Copy the material word for word, from the line containing "Viewport: 763px width, 628px" through the end of the material, and leave the pictures out.

- [Records shown]:
::::

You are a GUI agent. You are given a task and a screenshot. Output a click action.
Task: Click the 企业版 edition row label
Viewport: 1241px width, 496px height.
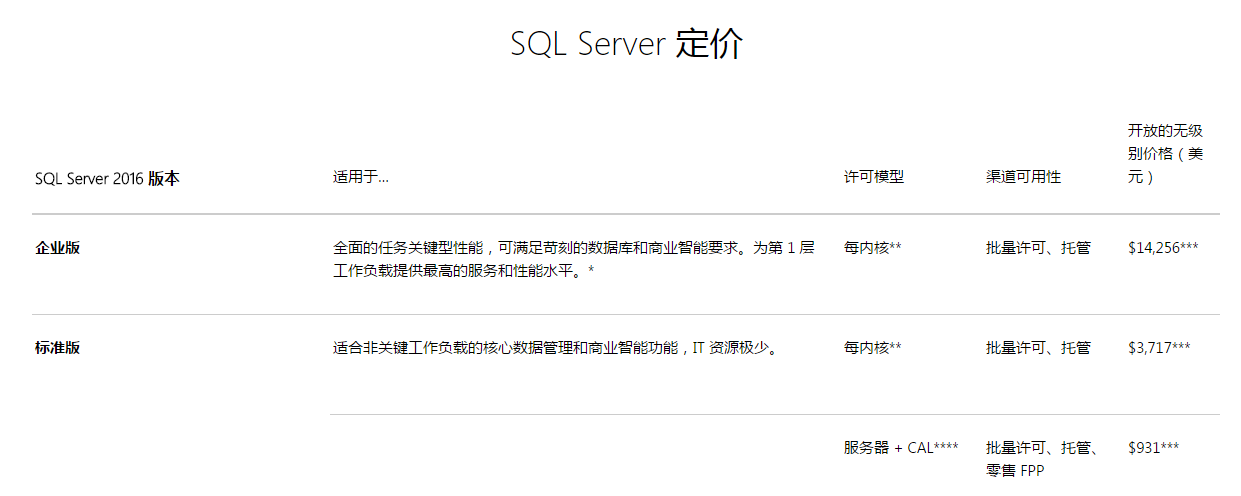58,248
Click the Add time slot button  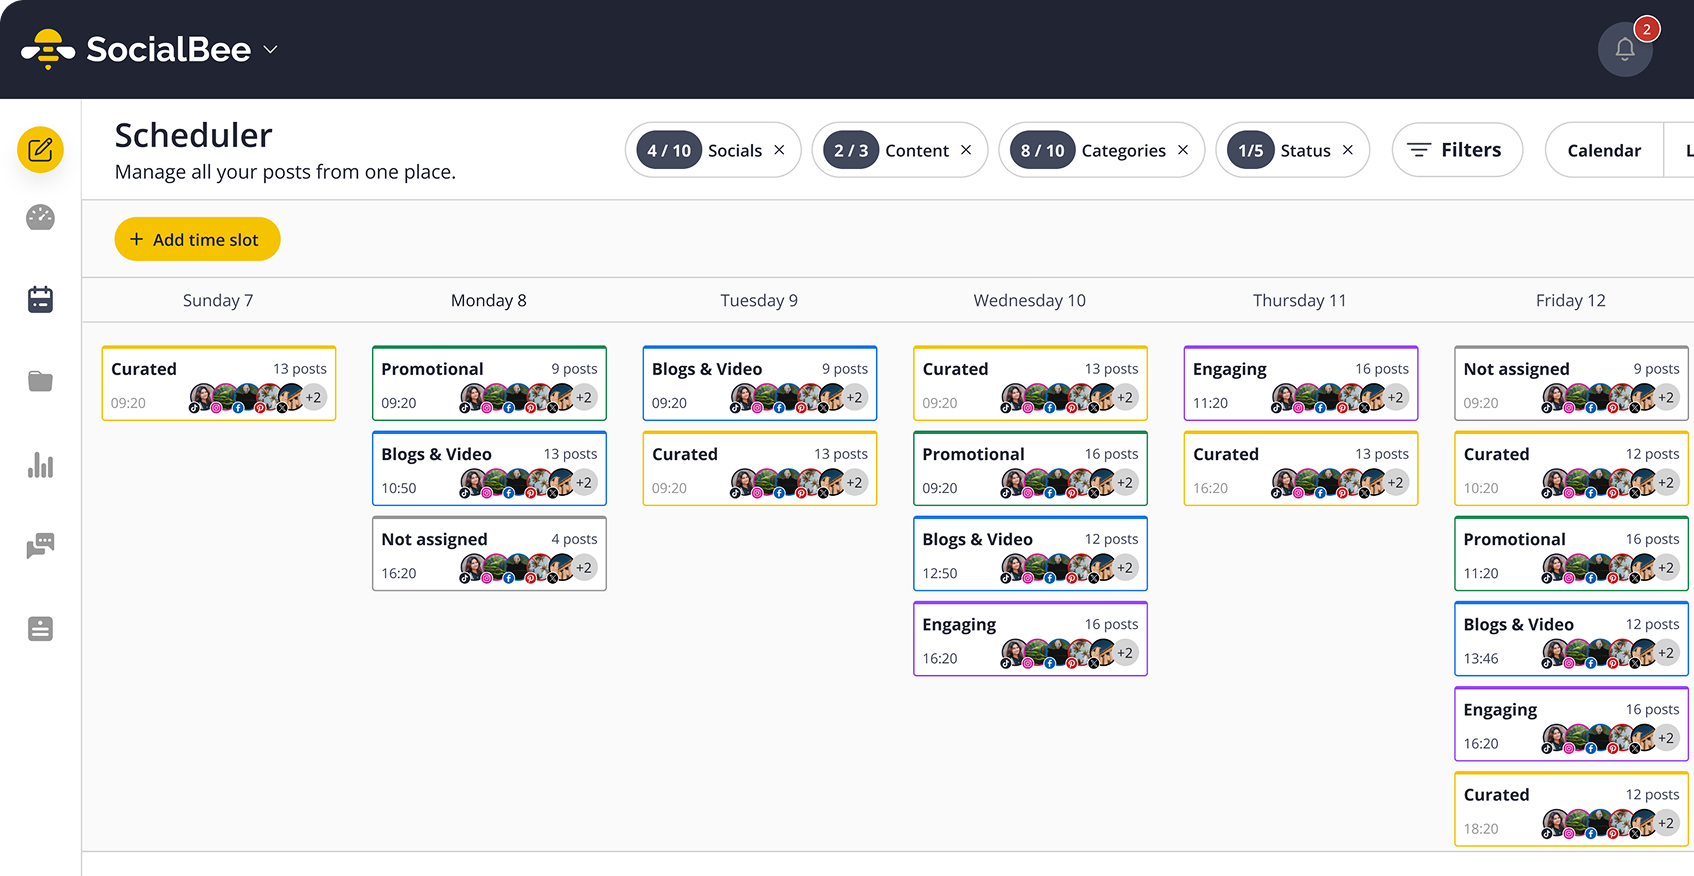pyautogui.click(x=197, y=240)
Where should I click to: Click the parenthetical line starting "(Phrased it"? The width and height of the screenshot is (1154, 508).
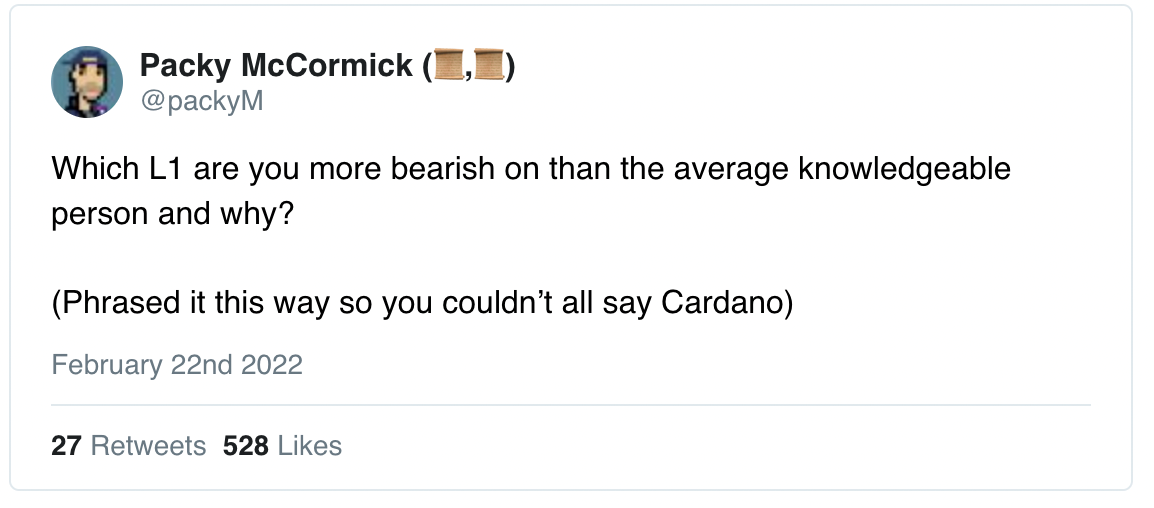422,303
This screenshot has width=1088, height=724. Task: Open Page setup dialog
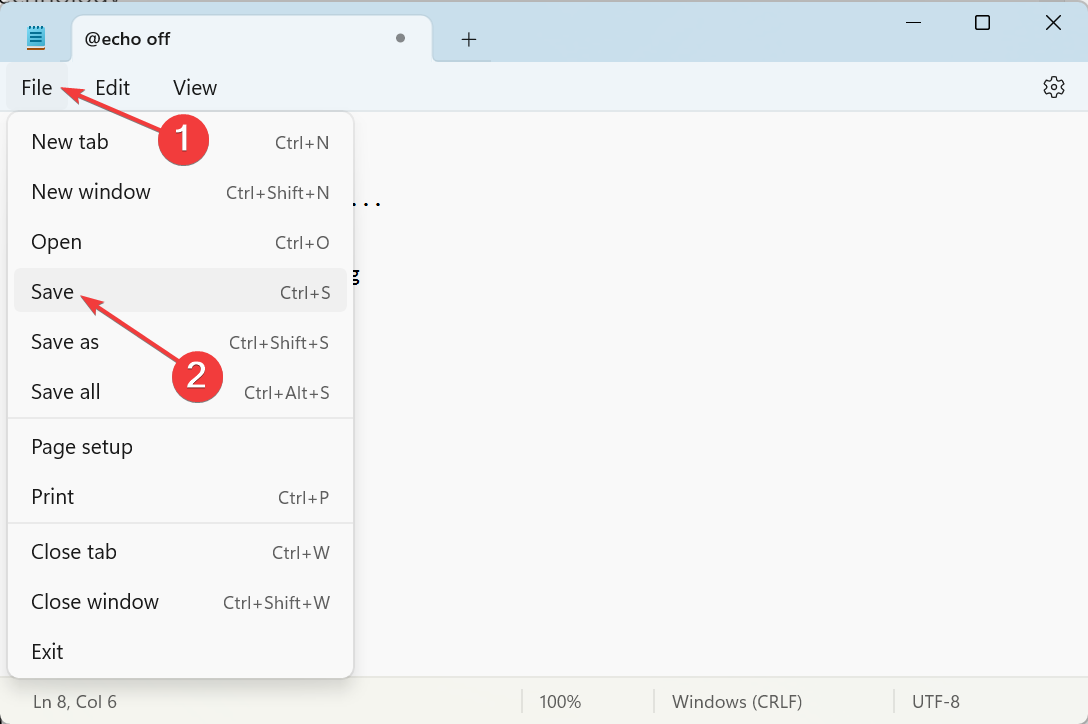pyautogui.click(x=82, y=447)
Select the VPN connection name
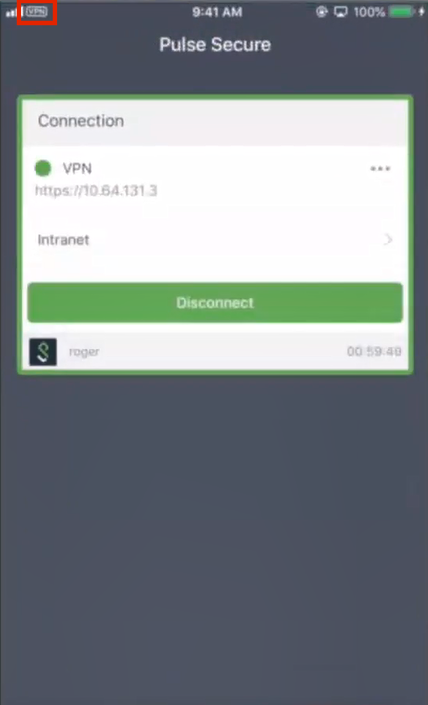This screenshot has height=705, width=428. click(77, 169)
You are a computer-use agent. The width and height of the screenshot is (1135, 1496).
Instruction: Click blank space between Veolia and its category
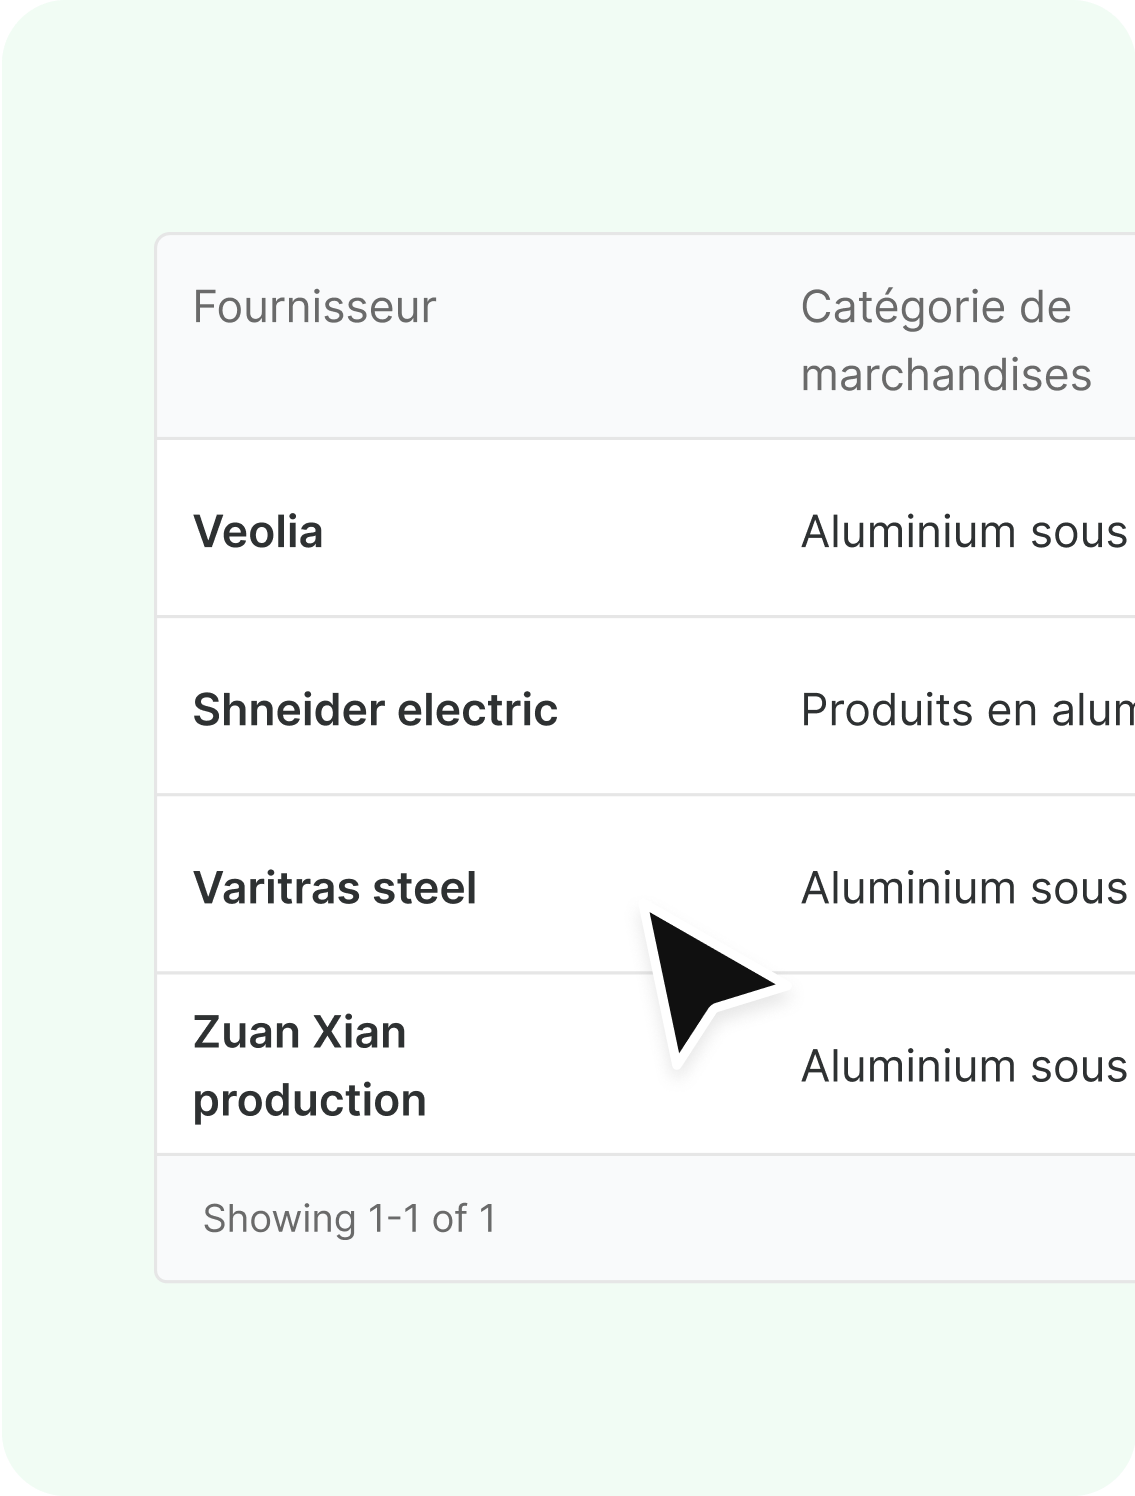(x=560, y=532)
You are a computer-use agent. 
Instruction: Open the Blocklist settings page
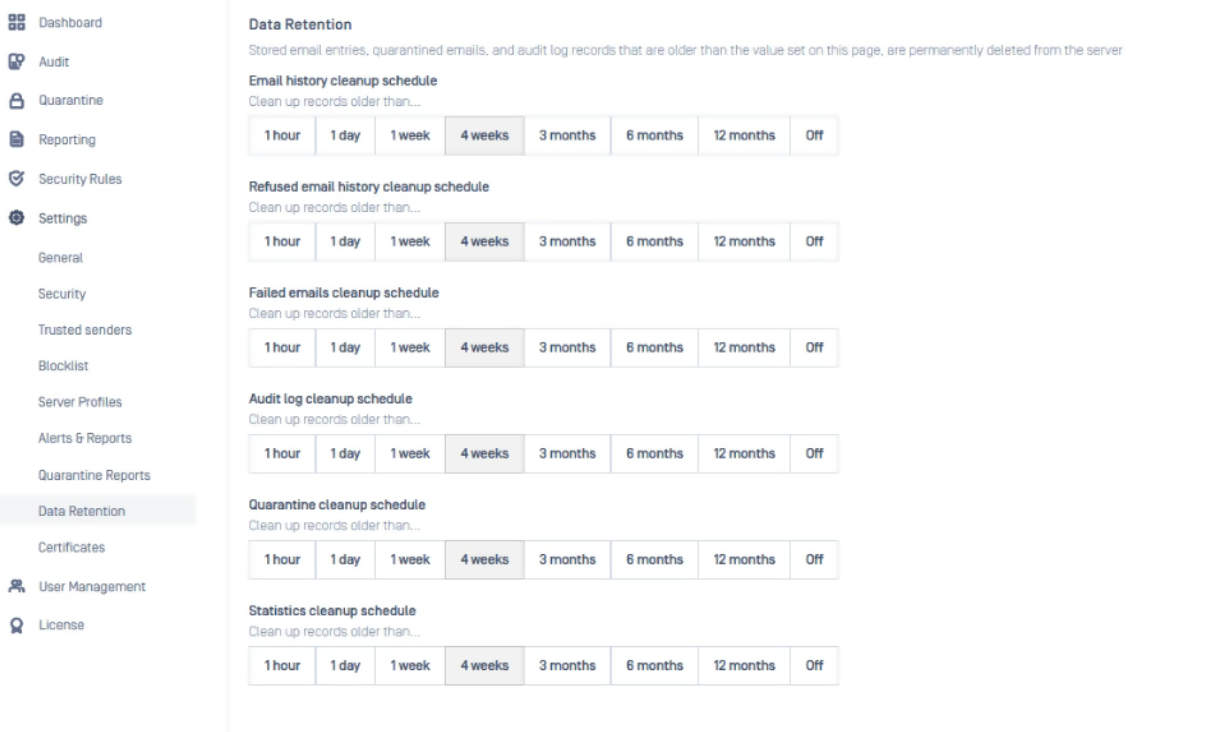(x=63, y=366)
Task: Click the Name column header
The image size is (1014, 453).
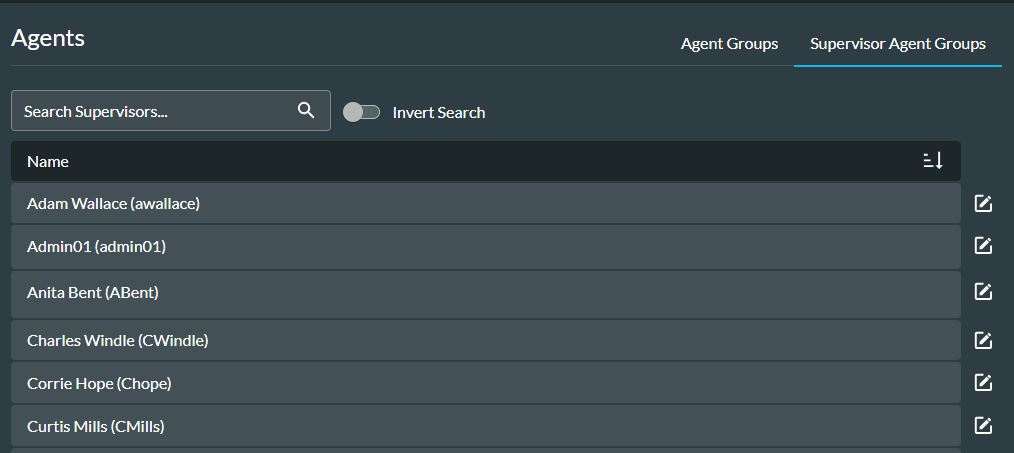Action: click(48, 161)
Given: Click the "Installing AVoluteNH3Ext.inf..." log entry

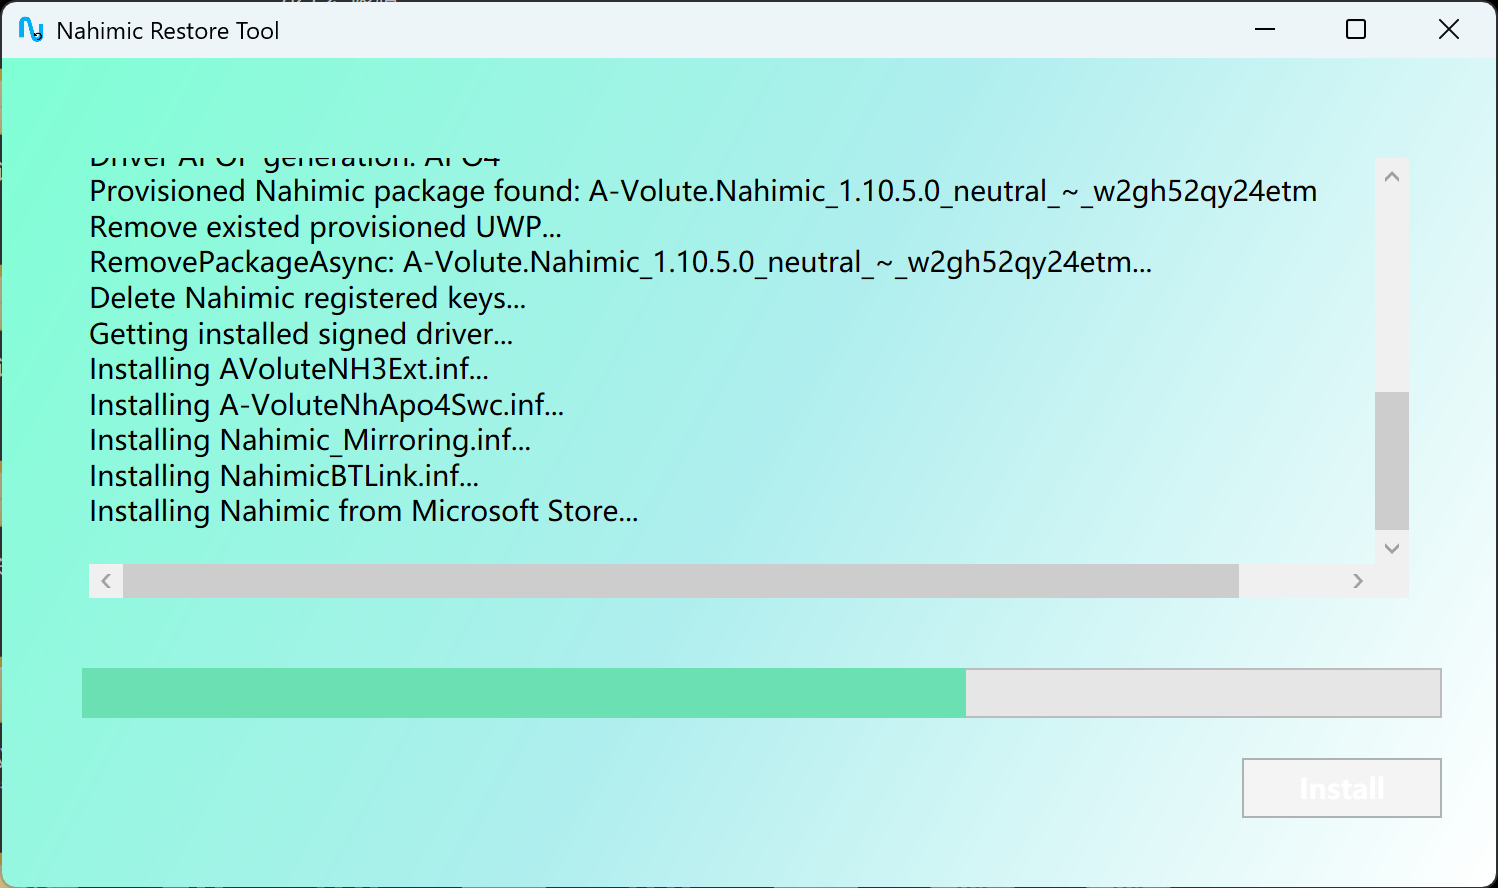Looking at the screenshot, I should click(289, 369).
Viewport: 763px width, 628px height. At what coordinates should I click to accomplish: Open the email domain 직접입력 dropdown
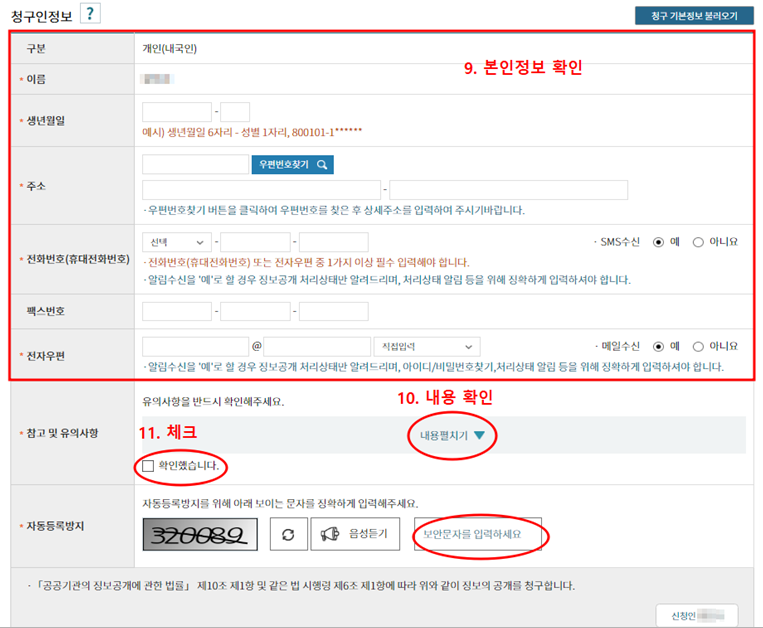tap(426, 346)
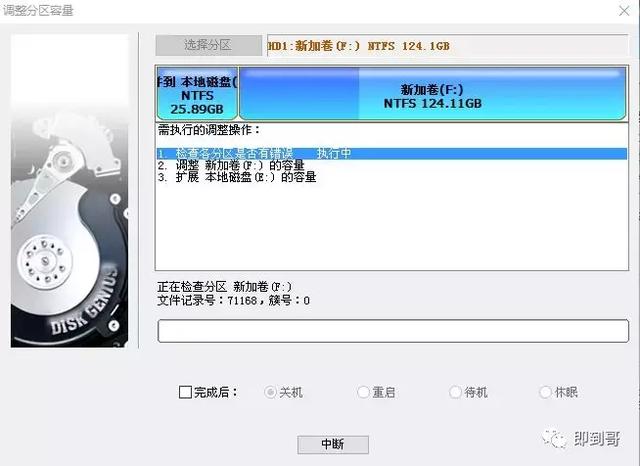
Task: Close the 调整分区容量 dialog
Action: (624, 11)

::::

- [Reply to the exercise]:
Viewport: 763px width, 628px height. At what coordinates should I click to accomplish: Open the email domain 직접입력 dropdown
tap(426, 346)
Task: Close the 调整分区容量 dialog
Action: (624, 11)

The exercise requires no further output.